$5m Boost To Fisheries Research
FOR IMMEDIATE USE
11 JUNE 1999
$5M BOOST TO FISHERIES RESEACH
Nature and extent of fisheries services for 1999/2000
Food and Fibre Minister John Luxton today announced that an additional $5 million will be spent on fisheries research in the upcoming financial year. The increase was signalled when the Minister announced the Nature and Extent of Fisheries Services for 1999/2000.
Decisions on nature and extent are part of the annual planning round that reviews fishery services and associated expenditure. Services include the management of fisheries under the Fisheries Act 1996, enforcement provisions and research.
"These services will cost $66.8 million during the 1999/2000 year. Of this $20.4 million will be spent on fisheries research, $5 million more than last year. This is in line with the Government's commitment to providing for the sustainable use of fisheries resources."
Research spending for the forthcoming fishing year has trebled for socio-economic and stock assessment, up from $151,640 to $558,389 (GST inclusive). Expenditure for shellfish research is also up by more than $1 million.

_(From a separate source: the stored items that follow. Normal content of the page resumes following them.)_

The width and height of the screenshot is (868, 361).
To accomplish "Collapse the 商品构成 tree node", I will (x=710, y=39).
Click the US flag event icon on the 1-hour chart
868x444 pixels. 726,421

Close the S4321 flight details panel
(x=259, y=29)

"The increase allows the Ministry to look at ways to improve fish stock assessments and deal with environmental impacts in fisheries. The extra money will also help identify obligations to future generations and develop performance indicators for commercial fisheries policy."
"The sustainable management of New Zealand's fisheries resources under the Quota Management System has resulted in healthy fishstocks enabling the commercial sector to take advantage of increased export opportunities and market prices. This comes at a time when poor management by other fishing nations has led to fisheries depletion in key international stocks."

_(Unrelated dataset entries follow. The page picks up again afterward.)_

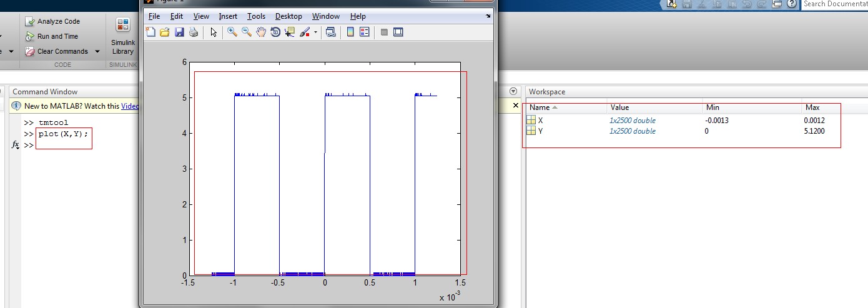Open the Tools menu in figure window

coord(256,16)

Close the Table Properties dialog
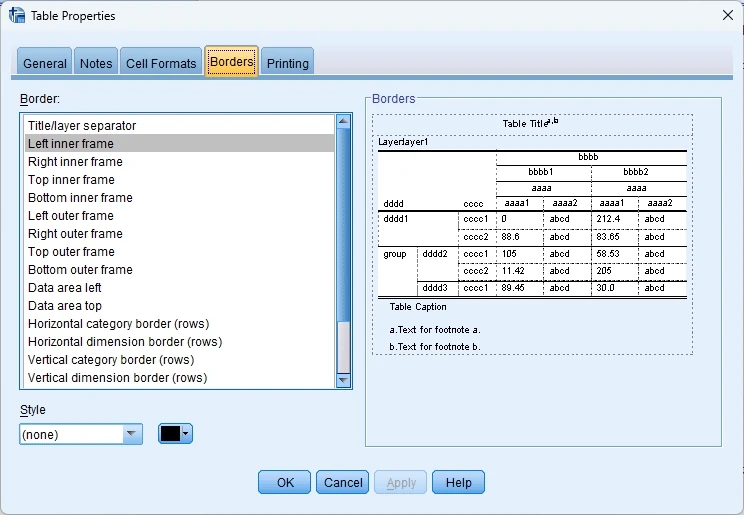pyautogui.click(x=727, y=15)
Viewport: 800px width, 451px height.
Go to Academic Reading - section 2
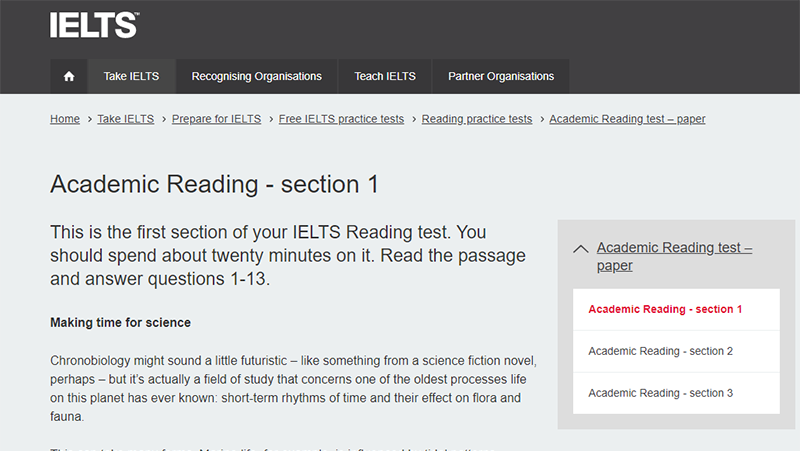click(661, 351)
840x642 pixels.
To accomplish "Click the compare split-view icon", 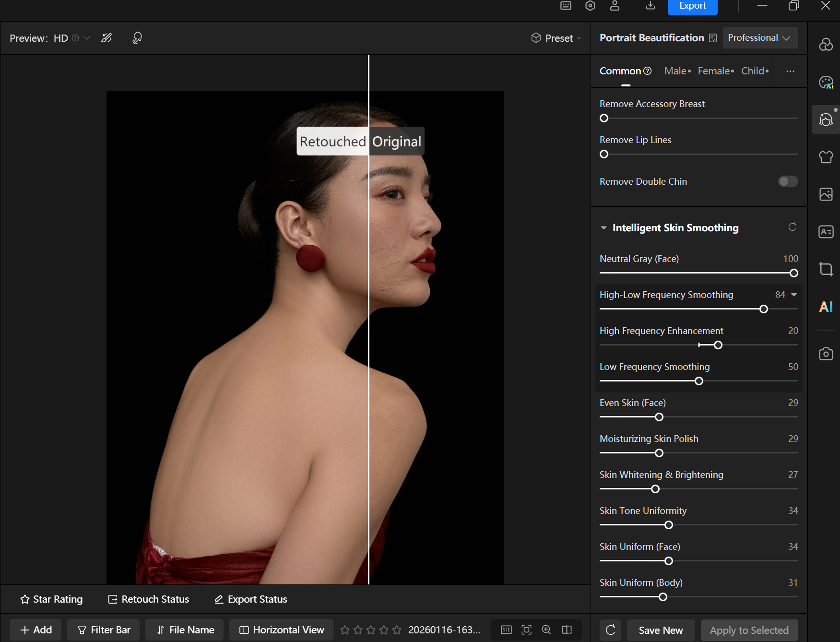I will 567,630.
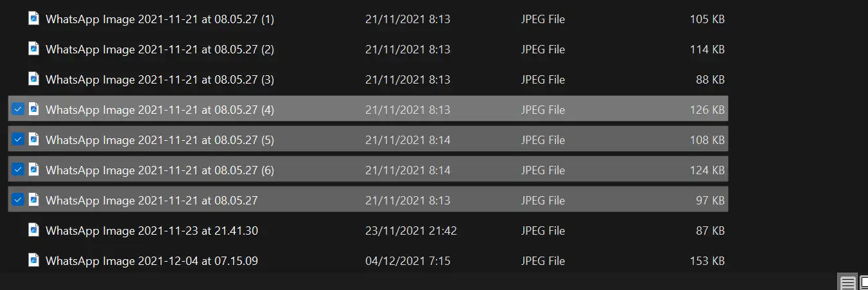The height and width of the screenshot is (290, 868).
Task: Select file WhatsApp Image 2021-12-04 at 07.15.09
Action: point(152,260)
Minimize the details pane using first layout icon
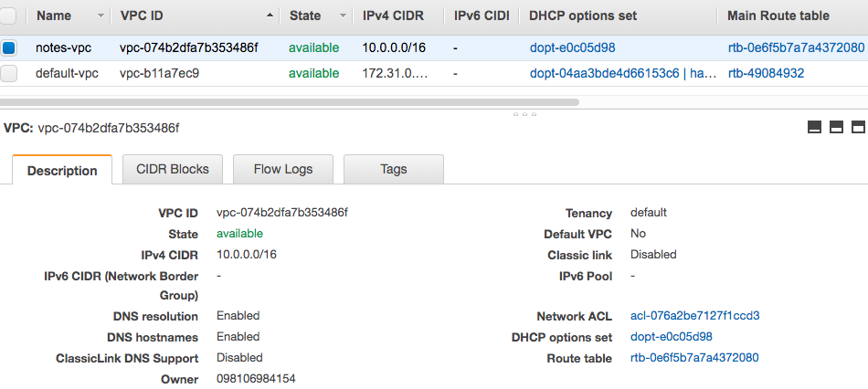The height and width of the screenshot is (389, 868). (815, 128)
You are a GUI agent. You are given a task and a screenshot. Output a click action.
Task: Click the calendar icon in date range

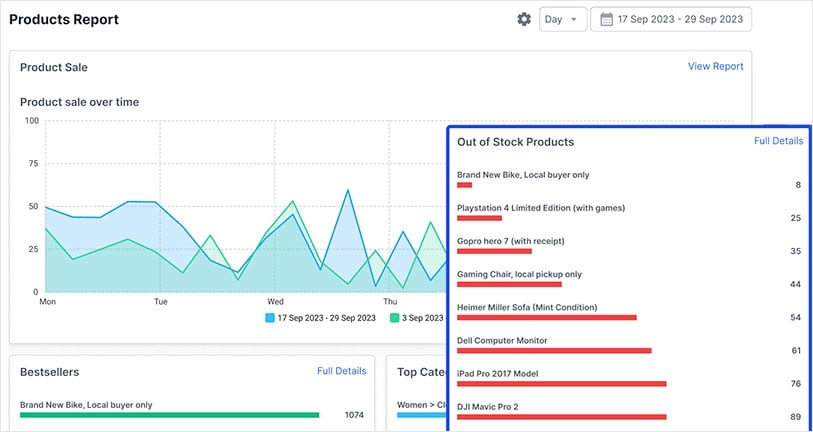(606, 19)
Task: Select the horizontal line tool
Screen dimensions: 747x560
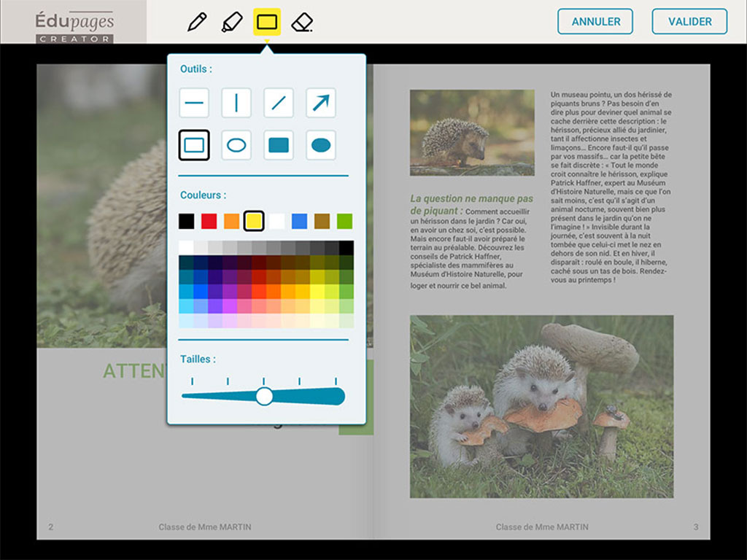Action: pos(194,103)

Today's announcement follows input from the Ministry and other stakeholders. The Ministry is continuing to work towards providing a healthy aquatic eco-system in which fishing contributes to the social, economic and cultural well-being of New Zealanders, without limiting options for future generations".

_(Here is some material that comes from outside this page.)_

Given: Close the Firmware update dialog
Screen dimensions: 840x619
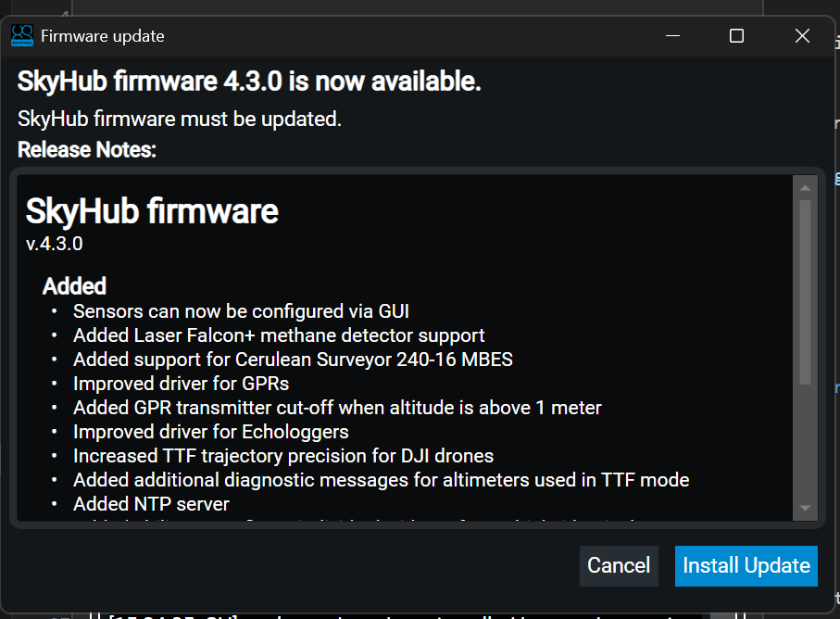Looking at the screenshot, I should click(802, 36).
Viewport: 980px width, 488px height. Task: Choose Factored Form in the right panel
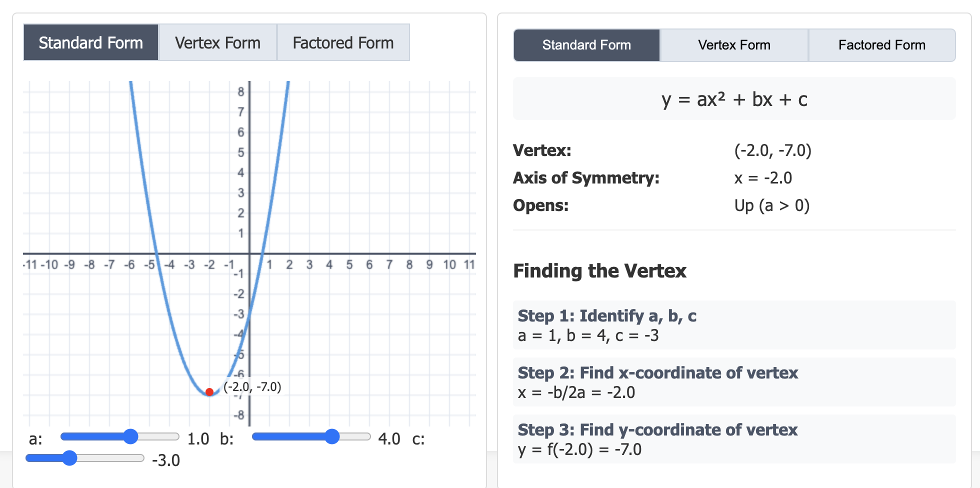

The nature and extent of services is underpinned by the Government's legislative and structural reform agenda and the critical issues it addresses.
"Later this year, we will see the enactment of the Fisheries Amendment Bill, which was developed to improve the implementation and management of the Fisheries Act 1996. There will also be further reforms in the areas of aquaculture, recreational fishing and co-management, a new arrangement for the management of the Ministry's existing registry services and a new cost recovery framework."
"Given the diversity of change underway, it is critical we have stakeholder support for the Ministry's overall strategies and processes. I am confident we are on the right track," said Mr Luxton.